What is the purpose of joint aspiration?
Joint aspiration is used to obtain joint fluid for examination in the laboratory. Analysis of joint fluid can help to define causes of joint swelling or arthritis, such as infection, gout, and rheumatoid disease. Joint fluid can be tested for white cell count, crystals, protein, glucose, as well as cultured to detect infection. Each of these laboratory parameters can be helpful in defining the cause of a particular form of arthritis.

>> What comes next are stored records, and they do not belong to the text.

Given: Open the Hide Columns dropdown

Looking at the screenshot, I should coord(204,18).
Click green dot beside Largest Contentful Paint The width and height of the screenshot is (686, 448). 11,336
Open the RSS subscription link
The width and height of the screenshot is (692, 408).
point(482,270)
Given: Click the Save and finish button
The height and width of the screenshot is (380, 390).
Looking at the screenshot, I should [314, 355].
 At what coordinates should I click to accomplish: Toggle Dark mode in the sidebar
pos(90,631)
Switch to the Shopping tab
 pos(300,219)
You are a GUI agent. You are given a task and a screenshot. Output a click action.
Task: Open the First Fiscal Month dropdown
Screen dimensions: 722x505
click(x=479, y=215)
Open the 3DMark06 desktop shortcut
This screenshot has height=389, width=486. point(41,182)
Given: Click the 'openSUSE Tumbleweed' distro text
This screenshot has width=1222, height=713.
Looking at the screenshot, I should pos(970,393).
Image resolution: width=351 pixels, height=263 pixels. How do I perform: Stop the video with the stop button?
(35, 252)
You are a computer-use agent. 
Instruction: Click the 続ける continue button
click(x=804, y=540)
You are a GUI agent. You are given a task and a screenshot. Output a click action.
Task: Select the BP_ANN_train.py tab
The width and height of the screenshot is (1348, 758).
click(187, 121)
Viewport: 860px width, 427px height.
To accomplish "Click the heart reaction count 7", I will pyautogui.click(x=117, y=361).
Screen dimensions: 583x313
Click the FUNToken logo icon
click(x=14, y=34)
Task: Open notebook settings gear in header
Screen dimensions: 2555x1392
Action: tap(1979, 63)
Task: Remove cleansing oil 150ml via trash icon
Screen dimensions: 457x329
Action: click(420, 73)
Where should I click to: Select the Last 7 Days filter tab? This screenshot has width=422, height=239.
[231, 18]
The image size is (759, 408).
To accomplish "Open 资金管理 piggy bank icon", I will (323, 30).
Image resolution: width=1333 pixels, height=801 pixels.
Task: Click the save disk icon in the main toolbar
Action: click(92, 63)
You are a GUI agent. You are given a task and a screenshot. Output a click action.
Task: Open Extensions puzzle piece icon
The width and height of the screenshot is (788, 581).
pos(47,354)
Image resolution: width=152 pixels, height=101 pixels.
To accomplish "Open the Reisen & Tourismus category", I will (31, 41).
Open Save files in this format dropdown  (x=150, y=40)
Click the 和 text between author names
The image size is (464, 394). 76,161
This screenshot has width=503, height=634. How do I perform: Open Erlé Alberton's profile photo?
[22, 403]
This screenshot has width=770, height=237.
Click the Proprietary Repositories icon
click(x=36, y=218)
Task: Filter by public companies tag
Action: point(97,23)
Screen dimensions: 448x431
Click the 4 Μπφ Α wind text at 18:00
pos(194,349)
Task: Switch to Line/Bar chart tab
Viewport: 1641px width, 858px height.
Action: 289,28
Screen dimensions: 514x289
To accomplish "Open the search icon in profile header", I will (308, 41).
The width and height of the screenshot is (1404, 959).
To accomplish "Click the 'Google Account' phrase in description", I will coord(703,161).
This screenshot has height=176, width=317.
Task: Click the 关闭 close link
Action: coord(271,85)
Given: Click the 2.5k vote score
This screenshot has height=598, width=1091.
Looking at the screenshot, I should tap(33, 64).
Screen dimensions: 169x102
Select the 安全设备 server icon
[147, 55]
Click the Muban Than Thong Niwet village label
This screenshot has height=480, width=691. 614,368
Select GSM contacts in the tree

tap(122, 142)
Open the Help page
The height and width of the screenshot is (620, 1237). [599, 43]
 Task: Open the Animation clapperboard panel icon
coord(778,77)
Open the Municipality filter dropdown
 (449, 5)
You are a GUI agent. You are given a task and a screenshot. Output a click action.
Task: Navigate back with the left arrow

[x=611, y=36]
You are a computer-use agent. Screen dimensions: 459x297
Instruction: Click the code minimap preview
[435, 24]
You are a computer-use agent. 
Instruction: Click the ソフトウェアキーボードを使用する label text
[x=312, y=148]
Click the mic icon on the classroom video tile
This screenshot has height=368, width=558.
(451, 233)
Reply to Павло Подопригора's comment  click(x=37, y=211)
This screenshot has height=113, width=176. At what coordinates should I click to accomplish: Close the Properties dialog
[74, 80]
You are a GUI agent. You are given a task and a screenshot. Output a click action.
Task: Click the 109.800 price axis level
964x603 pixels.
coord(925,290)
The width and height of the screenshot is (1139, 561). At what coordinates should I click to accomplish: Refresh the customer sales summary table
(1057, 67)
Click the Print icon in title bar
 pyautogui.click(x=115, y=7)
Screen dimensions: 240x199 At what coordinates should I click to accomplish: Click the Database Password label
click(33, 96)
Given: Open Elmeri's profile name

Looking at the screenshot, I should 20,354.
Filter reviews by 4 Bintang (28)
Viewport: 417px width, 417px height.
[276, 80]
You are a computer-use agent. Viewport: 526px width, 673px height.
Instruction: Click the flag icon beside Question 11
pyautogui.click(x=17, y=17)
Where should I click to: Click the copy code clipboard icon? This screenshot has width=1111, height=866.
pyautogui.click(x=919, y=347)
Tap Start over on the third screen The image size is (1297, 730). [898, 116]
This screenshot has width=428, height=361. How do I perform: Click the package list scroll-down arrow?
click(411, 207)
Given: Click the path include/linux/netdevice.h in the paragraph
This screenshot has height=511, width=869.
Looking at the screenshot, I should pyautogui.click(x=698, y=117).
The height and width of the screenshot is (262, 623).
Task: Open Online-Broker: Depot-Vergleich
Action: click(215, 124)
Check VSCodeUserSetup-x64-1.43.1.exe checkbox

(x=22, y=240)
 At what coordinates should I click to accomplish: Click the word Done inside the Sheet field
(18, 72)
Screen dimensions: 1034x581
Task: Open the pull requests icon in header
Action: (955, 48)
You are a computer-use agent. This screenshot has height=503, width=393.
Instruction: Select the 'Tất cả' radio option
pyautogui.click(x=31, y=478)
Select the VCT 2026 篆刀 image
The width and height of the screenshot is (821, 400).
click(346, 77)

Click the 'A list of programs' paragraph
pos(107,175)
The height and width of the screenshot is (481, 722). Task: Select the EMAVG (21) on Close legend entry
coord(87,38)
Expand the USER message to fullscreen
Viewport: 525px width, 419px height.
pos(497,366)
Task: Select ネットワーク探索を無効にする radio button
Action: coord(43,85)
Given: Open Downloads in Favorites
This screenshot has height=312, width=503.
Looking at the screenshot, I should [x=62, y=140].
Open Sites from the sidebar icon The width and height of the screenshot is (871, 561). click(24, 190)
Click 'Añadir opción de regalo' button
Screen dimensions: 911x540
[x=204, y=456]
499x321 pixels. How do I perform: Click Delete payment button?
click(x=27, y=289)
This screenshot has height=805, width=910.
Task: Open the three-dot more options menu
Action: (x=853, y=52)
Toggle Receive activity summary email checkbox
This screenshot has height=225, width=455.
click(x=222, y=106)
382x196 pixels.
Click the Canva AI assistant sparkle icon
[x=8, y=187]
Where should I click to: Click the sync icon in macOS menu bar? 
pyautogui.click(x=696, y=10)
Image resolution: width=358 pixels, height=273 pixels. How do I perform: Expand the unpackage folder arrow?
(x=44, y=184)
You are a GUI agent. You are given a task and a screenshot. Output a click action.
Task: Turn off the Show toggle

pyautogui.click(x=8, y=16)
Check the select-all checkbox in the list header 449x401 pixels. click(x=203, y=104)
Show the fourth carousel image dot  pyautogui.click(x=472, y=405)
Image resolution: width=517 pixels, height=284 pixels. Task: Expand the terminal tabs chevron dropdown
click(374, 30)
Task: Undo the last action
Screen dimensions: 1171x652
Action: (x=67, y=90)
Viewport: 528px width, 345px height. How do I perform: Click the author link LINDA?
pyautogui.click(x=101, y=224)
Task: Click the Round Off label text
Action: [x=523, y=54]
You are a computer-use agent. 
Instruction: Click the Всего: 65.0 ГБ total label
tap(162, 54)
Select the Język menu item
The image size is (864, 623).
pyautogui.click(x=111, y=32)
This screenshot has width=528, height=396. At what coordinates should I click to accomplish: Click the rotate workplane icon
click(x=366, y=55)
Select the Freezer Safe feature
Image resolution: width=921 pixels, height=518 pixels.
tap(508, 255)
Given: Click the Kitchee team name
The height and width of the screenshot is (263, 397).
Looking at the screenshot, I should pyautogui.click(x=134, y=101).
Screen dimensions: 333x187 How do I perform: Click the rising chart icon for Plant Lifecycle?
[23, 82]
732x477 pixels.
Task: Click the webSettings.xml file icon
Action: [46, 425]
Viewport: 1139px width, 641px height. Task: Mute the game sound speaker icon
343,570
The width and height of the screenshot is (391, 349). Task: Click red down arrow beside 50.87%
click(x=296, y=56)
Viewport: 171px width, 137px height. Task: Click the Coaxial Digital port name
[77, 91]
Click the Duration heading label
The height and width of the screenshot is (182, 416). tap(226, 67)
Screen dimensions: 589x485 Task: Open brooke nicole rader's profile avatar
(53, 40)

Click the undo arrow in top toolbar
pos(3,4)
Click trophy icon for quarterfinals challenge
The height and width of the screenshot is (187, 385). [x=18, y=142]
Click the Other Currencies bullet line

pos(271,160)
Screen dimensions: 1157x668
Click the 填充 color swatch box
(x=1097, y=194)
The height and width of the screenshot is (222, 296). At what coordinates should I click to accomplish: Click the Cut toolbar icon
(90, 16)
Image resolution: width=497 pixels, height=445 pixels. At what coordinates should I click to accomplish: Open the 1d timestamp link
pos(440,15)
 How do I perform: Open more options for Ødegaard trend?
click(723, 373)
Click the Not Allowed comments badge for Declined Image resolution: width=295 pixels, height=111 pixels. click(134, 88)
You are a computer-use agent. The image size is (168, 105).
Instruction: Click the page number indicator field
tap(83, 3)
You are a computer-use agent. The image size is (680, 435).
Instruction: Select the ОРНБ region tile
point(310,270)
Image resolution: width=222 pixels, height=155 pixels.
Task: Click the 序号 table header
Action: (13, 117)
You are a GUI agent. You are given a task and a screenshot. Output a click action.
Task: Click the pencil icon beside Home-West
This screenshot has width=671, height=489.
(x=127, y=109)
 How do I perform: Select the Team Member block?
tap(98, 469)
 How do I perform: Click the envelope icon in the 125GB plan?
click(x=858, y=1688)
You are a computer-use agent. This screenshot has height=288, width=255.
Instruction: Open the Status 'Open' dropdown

Joint aspiration can also be helpful in relieving joint swelling and pain. Removal of joint fluid that is inflamed can also remove the white blood cells within that are sources of enzymes that can be destructive to the joint. Occasionally, cortisone (an antiinflammatory medication) or hyaluronic acid derivatives (a synthetic joint lubricant, approved for use in the knee only) are injected into the joint during the joint aspiration in order to rapidly relieve joint inflammation and further reduce symptoms.
How is joint aspiration performed?
The skin over the joint is cleaned using a liquid, typically an iodine solution (Betadine). Local anesthetic is used in the area of the joint; either by injection, a topical liquid coolant, or both. A needle with a syringe attached is inserted within the joint and joint fluid is drawn back under suction (aspirated) into the syringe. For certain conditions, the doctor will also inject medication into the joint after fluid removal. The needle is then removed and a Band-Aid or dressing is applied over the entry point.
Complications of joint aspiration are uncommon. Possible complications include a reaction to the local anesthetic, local bruising or, minor bleeding into the joint. If cortisone is used, there may be loss of pigment in the skin (a light-colored spot may develop). A rare but serious complication of joint aspiration is infection of the joint (septic arthritis).
If cortisone-related medications (corticosteroids) are injected into the joint, additional uncommon complications include inflammation in the joint as a result of the medication crystallizing, shrinkage (atrophy) or loss of pigment of skin at the injection site, increased blood sugar (worsening of diabetes mellitus), and aggravation of preexisting infection elsewhere in the body. If multiple injections with corticosteroids are given too frequently, it is possible to develop systemic side effects (side effects throughout the body), such as weight gain, puffy face and trunk, and easy bruising. Injection of hyaluronic acid derivatives may cause local inflammation and swelling of the joint due to a reaction to the medication.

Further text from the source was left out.